(Data shown begins)
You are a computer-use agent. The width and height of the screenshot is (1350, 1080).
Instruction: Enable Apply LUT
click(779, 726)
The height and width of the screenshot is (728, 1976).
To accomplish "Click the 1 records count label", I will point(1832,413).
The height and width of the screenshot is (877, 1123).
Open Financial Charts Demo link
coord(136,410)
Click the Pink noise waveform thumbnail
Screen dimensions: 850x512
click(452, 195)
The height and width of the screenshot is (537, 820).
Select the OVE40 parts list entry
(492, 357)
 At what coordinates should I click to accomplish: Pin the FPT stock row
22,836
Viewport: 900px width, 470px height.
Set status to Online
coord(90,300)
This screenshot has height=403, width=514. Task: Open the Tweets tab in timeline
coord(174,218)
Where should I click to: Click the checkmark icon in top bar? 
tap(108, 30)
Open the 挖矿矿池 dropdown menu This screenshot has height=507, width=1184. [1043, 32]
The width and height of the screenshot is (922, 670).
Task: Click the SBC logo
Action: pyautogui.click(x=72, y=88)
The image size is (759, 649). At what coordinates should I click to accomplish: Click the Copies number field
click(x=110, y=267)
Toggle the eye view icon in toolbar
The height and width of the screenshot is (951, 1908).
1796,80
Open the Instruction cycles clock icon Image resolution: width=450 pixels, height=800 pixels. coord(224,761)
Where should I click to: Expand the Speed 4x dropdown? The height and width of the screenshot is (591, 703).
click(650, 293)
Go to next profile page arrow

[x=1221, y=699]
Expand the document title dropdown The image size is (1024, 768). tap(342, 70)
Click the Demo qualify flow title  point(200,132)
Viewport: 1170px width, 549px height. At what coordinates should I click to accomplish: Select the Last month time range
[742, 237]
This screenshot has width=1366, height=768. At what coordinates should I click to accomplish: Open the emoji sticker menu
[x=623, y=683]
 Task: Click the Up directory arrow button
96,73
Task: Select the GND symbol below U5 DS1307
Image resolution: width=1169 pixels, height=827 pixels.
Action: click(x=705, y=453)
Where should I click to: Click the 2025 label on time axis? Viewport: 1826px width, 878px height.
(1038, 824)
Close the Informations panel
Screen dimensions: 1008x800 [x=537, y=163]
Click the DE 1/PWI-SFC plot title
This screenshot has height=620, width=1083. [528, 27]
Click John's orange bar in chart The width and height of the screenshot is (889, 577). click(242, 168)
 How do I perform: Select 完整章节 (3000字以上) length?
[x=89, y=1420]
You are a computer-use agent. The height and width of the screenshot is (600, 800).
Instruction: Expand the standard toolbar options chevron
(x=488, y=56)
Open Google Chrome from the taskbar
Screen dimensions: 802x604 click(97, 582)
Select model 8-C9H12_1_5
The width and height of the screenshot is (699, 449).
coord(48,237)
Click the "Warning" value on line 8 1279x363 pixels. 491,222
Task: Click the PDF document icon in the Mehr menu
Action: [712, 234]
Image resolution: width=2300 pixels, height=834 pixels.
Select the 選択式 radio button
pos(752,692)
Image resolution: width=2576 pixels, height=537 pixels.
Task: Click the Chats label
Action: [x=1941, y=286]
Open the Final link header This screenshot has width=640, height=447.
(Data shown ends)
* _Work item_
Transcribe the data above exactly as it reads.

* _Output of the exercise_
You are a computer-use agent. The width and height of the screenshot is (1350, 1080).
Instruction: Enable Apply LUT
click(779, 726)
The height and width of the screenshot is (728, 1976).
To accomplish "Click the 1 records count label", I will point(1832,413).
The height and width of the screenshot is (877, 1123).
Open Financial Charts Demo link
coord(136,410)
Click the Pink noise waveform thumbnail
Screen dimensions: 850x512
click(452, 195)
The height and width of the screenshot is (537, 820).
Select the OVE40 parts list entry
(492, 357)
 At what coordinates should I click to accomplish: Pin the FPT stock row
22,836
Viewport: 900px width, 470px height.
Set status to Online
coord(90,300)
This screenshot has height=403, width=514. Task: Open the Tweets tab in timeline
coord(174,218)
Where should I click to: Click the checkmark icon in top bar? 
tap(108, 30)
Open the 挖矿矿池 dropdown menu This screenshot has height=507, width=1184. [1043, 32]
The width and height of the screenshot is (922, 670).
Task: Click the SBC logo
Action: pyautogui.click(x=72, y=88)
The image size is (759, 649). At what coordinates should I click to accomplish: Click the Copies number field
click(x=110, y=267)
Toggle the eye view icon in toolbar
The height and width of the screenshot is (951, 1908).
1796,80
Open the Instruction cycles clock icon Image resolution: width=450 pixels, height=800 pixels. coord(224,761)
Where should I click to: Expand the Speed 4x dropdown? The height and width of the screenshot is (591, 703).
click(650, 293)
Go to next profile page arrow

[x=1221, y=699]
Expand the document title dropdown The image size is (1024, 768). tap(342, 70)
Click the Demo qualify flow title  point(200,132)
Viewport: 1170px width, 549px height. At what coordinates should I click to accomplish: Select the Last month time range
[742, 237]
This screenshot has width=1366, height=768. At what coordinates should I click to accomplish: Open the emoji sticker menu
[x=623, y=683]
 Task: Click the Up directory arrow button
96,73
Task: Select the GND symbol below U5 DS1307
Image resolution: width=1169 pixels, height=827 pixels.
Action: click(x=705, y=453)
Where should I click to: Click the 2025 label on time axis? Viewport: 1826px width, 878px height.
(1038, 824)
Close the Informations panel
Screen dimensions: 1008x800 [x=537, y=163]
Click the DE 1/PWI-SFC plot title
This screenshot has height=620, width=1083. [528, 27]
Click John's orange bar in chart The width and height of the screenshot is (889, 577). click(242, 168)
 How do I perform: Select 完整章节 (3000字以上) length?
[x=89, y=1420]
You are a computer-use agent. The height and width of the screenshot is (600, 800).
Instruction: Expand the standard toolbar options chevron
(x=488, y=56)
Open Google Chrome from the taskbar
Screen dimensions: 802x604 click(97, 582)
Select model 8-C9H12_1_5
The width and height of the screenshot is (699, 449).
coord(48,237)
Click the "Warning" value on line 8 1279x363 pixels. 491,222
Task: Click the PDF document icon in the Mehr menu
Action: [712, 234]
Image resolution: width=2300 pixels, height=834 pixels.
Select the 選択式 radio button
pos(752,692)
Image resolution: width=2576 pixels, height=537 pixels.
Task: Click the Chats label
Action: [x=1941, y=286]
Open the Final link header This screenshot has width=640, height=447.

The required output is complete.